Integration and Automation

Webhook Integration

Python
def setup_webhook_integration(webhook_url, events=None):
    """Set up webhook integration for alerts"""
    integration_data = {
        "type": "webhook",
        "name": "Alert Webhook Integration",
        "config": {
            "url": webhook_url,
            "method": "POST",
            "headers": {
                "Content-Type": "application/json",
                "Authorization": "Bearer YOUR_WEBHOOK_TOKEN"
            }
        },
        "events": events or [
            "alert.triggered",
            "alert.resolved",
            "alert.acknowledged"
        ],
        "filters": {
            "severity": ["critical", "high"],
            "category": ["performance", "availability"]
        }
    }
    
    response = requests.post(
        "https://api.tensorone.ai/v2/monitoring/integrations",
        headers={
            "Authorization": "Bearer YOUR_API_KEY",
            "Content-Type": "application/json"
        },
        json=integration_data
    )
    
    return response.json()

# Set up Slack webhook integration
slack_integration = setup_webhook_integration(
    "https://hooks.slack.com/services/YOUR/SLACK/WEBHOOK",
    events=["alert.triggered", "alert.resolved"]
)

print(f"Webhook integration created: {slack_integration['integrationId']}")
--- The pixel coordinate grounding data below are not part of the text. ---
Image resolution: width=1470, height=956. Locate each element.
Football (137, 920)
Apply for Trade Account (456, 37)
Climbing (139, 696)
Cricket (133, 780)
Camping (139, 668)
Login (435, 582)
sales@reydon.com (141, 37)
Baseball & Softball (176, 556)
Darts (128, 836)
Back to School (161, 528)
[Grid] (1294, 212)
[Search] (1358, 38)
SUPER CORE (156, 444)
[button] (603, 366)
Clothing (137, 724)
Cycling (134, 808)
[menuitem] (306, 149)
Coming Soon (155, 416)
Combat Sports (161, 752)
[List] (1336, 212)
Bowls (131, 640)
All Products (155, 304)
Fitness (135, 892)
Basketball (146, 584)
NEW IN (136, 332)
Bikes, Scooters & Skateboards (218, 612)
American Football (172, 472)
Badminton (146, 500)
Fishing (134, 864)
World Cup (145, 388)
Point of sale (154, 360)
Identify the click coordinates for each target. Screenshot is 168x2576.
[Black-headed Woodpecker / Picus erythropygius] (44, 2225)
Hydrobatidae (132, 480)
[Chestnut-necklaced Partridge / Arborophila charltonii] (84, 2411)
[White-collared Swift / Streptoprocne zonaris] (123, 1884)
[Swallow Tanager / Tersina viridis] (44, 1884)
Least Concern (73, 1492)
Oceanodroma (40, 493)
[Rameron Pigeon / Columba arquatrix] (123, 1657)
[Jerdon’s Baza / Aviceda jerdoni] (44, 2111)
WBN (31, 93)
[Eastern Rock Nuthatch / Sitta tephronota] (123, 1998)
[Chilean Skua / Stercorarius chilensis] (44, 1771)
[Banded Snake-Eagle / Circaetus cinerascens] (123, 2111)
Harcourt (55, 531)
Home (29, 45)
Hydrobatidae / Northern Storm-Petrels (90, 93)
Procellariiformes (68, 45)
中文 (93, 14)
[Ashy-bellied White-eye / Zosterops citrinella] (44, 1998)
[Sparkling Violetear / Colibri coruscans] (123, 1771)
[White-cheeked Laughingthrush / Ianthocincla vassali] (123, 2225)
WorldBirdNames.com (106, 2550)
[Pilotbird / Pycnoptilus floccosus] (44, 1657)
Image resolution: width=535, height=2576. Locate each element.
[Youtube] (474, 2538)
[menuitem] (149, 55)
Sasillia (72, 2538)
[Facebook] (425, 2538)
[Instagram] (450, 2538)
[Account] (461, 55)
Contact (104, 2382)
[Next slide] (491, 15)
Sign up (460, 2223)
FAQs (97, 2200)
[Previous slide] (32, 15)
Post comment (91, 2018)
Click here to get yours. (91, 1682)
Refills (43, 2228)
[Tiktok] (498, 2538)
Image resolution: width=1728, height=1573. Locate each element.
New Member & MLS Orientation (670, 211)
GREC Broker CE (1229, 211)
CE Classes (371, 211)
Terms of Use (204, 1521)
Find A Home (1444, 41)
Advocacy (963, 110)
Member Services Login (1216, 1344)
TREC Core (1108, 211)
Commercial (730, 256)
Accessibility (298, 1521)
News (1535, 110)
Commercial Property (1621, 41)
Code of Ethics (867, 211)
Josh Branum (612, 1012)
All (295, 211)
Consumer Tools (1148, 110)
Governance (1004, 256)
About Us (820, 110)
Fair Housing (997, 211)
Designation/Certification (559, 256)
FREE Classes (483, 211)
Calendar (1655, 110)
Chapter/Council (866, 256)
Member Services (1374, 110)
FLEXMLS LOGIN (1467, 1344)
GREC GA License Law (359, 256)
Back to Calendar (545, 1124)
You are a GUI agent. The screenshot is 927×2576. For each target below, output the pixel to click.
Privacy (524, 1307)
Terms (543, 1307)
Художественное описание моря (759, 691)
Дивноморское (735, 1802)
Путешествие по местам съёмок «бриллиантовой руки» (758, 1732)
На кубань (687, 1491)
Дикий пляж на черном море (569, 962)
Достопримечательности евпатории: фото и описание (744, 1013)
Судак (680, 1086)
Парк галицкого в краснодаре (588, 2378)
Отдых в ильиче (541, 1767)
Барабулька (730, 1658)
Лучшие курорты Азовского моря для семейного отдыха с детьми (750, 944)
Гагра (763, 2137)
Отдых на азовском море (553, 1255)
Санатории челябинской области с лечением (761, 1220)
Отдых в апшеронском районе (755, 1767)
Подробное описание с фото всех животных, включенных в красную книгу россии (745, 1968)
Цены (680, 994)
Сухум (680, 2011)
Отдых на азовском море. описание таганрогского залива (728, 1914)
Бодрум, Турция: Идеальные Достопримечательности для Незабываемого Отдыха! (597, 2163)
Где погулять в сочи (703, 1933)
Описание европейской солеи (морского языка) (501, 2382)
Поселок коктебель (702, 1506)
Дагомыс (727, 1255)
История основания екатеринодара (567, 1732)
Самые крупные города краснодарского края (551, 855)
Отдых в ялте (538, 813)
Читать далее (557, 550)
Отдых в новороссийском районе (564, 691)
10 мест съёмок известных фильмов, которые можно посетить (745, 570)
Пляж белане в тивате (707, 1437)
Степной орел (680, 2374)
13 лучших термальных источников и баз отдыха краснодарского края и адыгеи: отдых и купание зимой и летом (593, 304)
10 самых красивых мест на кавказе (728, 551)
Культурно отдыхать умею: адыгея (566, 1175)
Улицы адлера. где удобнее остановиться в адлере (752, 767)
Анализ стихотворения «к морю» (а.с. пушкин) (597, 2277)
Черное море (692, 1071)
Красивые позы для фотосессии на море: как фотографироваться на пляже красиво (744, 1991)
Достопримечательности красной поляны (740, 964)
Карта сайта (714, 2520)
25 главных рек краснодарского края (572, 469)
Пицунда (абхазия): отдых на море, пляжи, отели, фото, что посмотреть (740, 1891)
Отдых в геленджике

Automated Response Actions

Python
def create_automated_response(trigger_conditions, actions):
    """Create automated response for specific alert conditions"""
    automation_data = {
        "name": "Auto Scale on High CPU",
        "description": "Automatically scale clusters when CPU utilization is high",
        "enabled": True,
        "triggerConditions": trigger_conditions,
        "actions": actions,
        "cooldownPeriod": "10m"  # Prevent rapid successive triggers
    }
    
    response = requests.post(
        "https://api.tensorone.ai/v2/monitoring/automations",
        headers={
            "Authorization": "Bearer YOUR_API_KEY",
            "Content-Type": "application/json"
        },
        json=automation_data
    )
    
    return response.json()

# Create auto-scaling automation
auto_scale_response = create_automated_response(
    trigger_conditions=[
        {
            "alertCategory": "performance",
            "metric": "cpu_utilization",
            "threshold": 85,
            "duration": "5m",
            "resourceType": "cluster"
        }
    ],
    actions=[
        {
            "type": "scale_cluster",
            "parameters": {
                "scaleDirection": "up",
                "scaleAmount": 1
            }
        },
        {
            "type": "notify",
            "parameters": {
                "channel": "slack",
                "message": "Auto-scaled cluster due to high CPU utilization"
            }
        }
    ]
)

print(f"Automation created: {auto_scale_response['automationId']}")

Best Practices

Alert Configuration

  • Meaningful Thresholds: Set thresholds based on actual impact, not arbitrary numbers
  • Appropriate Severity: Match severity to business impact
  • Clear Descriptions: Write clear, actionable alert descriptions
  • Proper Categorization: Use consistent categories for easy filtering

Alert Management

  • Timely Response: Acknowledge critical alerts within minutes
  • Documentation: Document resolution steps for common issues
  • Post-Incident Reviews: Analyze alerts after incidents to improve detection
  • Regular Tuning: Regularly review and adjust alert thresholds

Noise Reduction

  • Alert Grouping: Group related alerts to reduce noise
  • Intelligent Suppression: Suppress redundant alerts during maintenance
  • Escalation Policies: Implement proper escalation for unhandled alerts
  • Regular Cleanup: Remove obsolete or ineffective alert rules
Alert data is retained for 90 days. Configure webhook integrations to maintain longer historical records in your external systems.
Use alert correlation and predictive features to move from reactive to proactive monitoring. Focus on alerts that indicate real business impact rather than just technical metrics.